*TASK TO CARRY OUT*: From the first line of the data through the line containing "Given: Visit the @yesisworld handle", transcribe each line exactly. Pictures do not belong in the copy.

[Opening EXTRACTED DATA section]

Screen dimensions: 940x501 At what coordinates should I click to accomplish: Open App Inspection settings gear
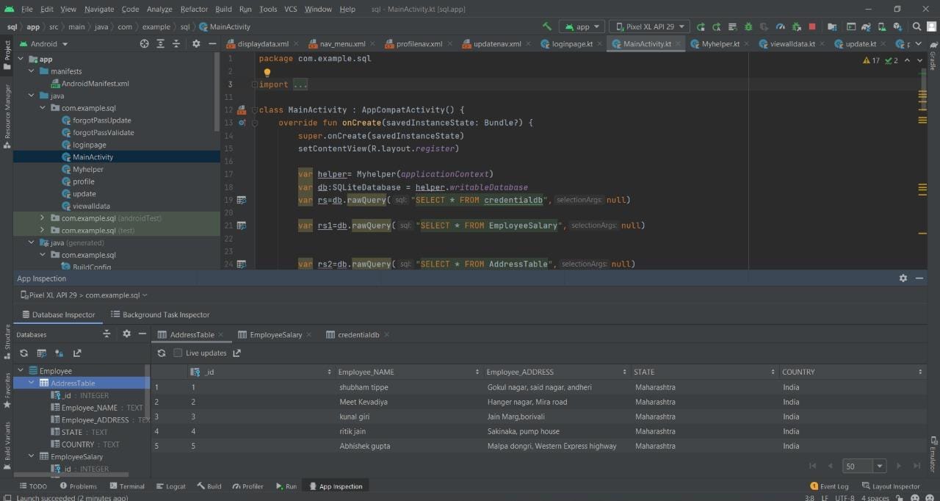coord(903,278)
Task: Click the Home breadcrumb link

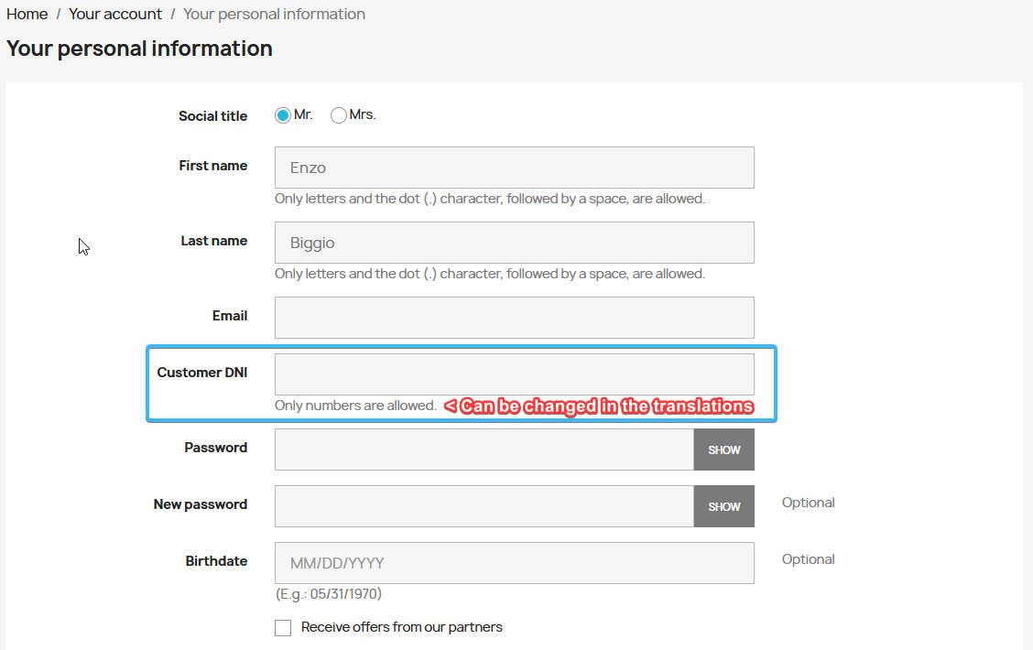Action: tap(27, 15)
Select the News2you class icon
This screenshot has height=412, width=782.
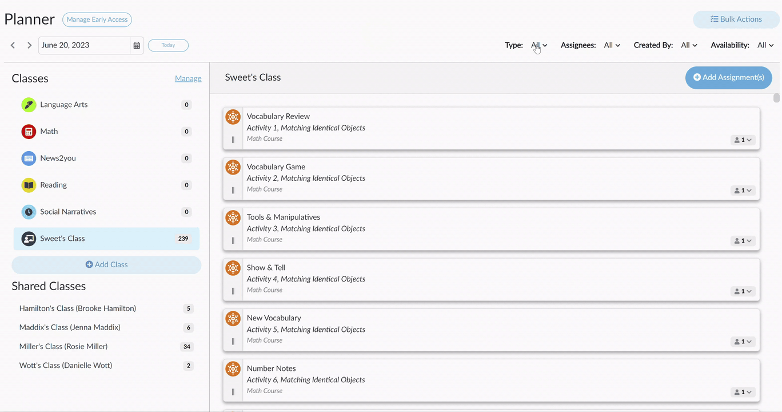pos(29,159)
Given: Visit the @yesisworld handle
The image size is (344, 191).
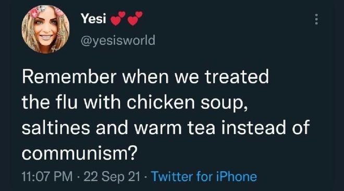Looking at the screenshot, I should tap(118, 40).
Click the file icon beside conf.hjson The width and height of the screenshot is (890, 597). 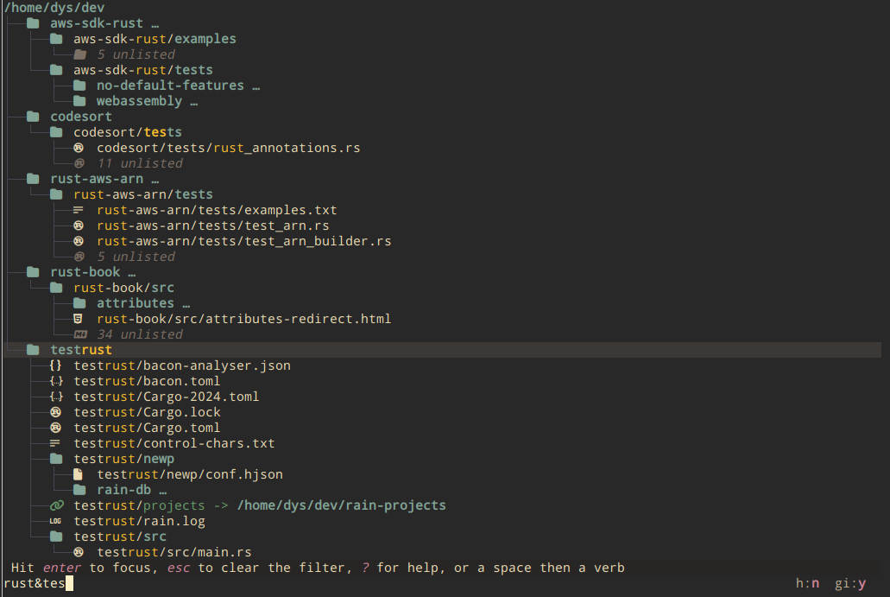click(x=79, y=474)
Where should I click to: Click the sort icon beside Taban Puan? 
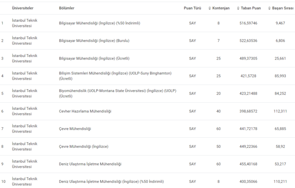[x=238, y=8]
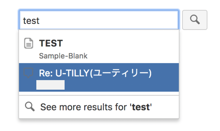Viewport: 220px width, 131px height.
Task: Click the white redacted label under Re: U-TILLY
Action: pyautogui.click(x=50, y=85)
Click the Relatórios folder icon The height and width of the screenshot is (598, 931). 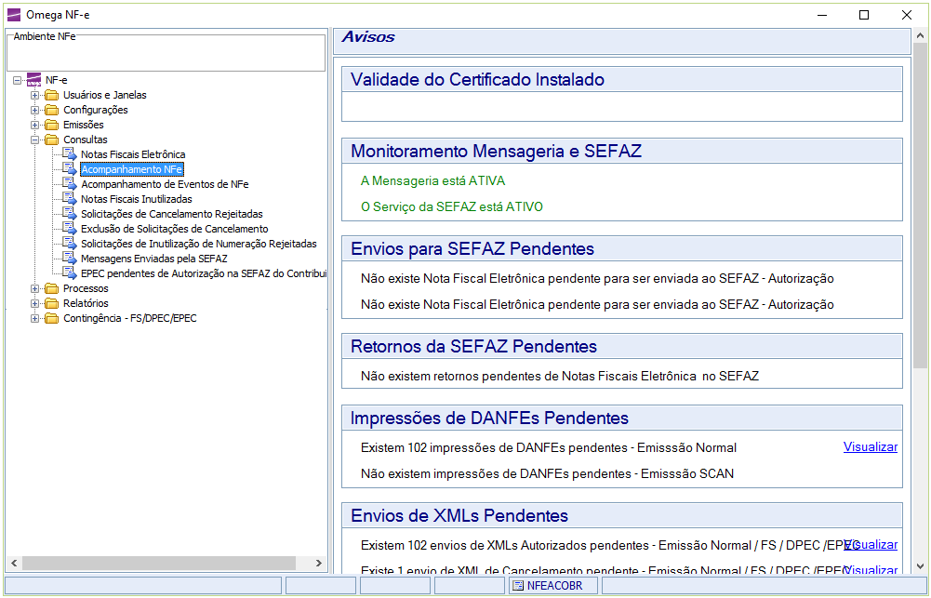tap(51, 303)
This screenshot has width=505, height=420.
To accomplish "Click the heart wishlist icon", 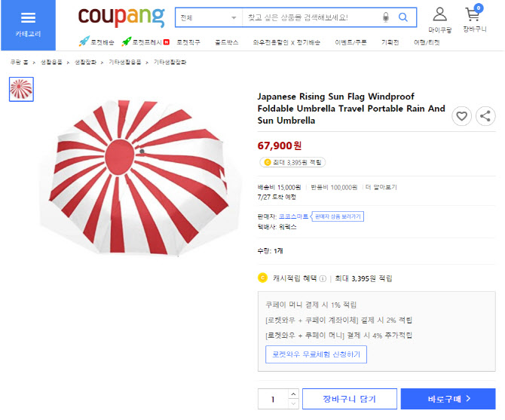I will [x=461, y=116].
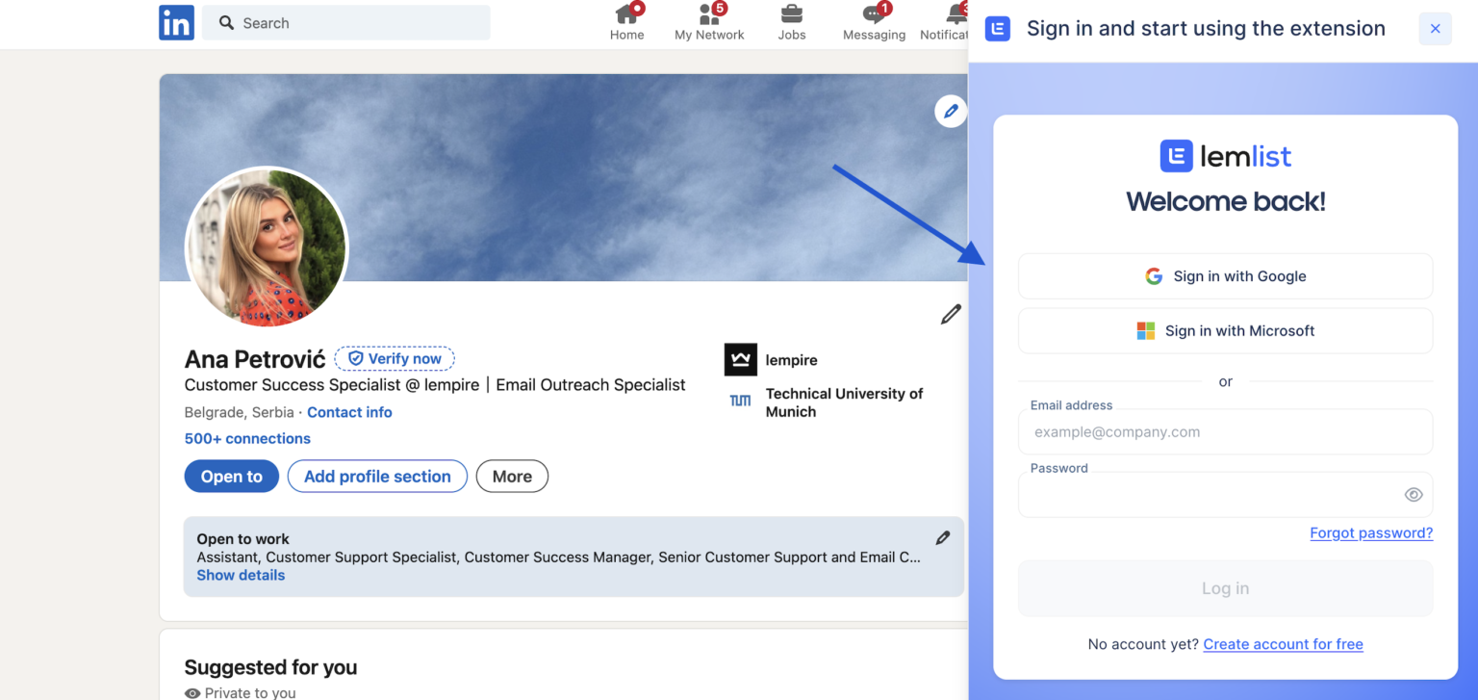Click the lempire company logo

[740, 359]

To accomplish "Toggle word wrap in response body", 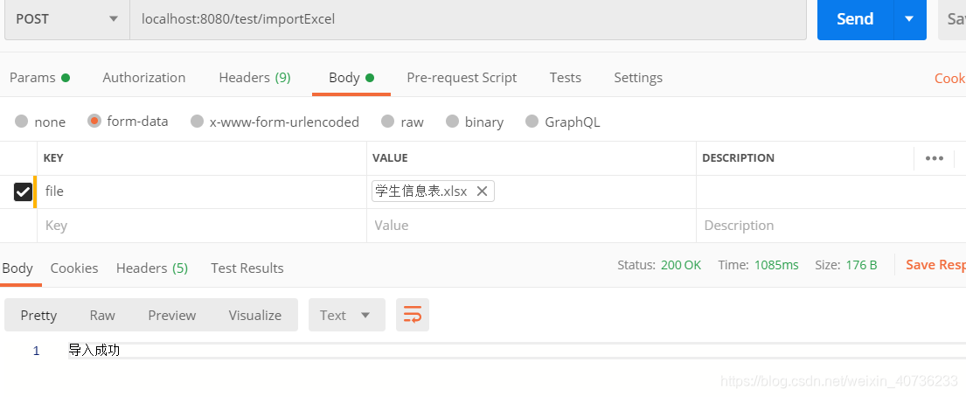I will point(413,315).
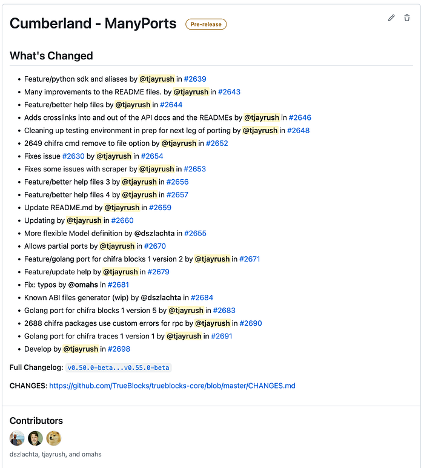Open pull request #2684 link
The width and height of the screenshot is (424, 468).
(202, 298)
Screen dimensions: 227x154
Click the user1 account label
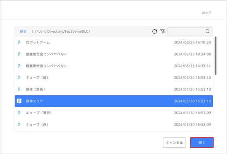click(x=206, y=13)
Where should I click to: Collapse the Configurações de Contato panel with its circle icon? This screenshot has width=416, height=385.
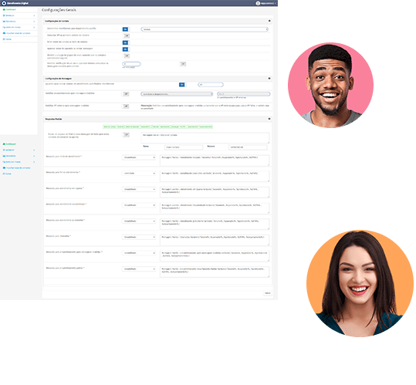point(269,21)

[Closing EXTRACTED DATA section]

*SOLUTION TO THE PROBLEM*:
Screen dimensions: 940x501 At what coordinates should I click to accomplish: Open App Inspection settings gear
coord(903,278)
Task: Click the Home breadcrumb link

Action: tap(27, 15)
Select the News2you class icon
This screenshot has height=412, width=782.
pos(29,159)
Given: Visit the @yesisworld handle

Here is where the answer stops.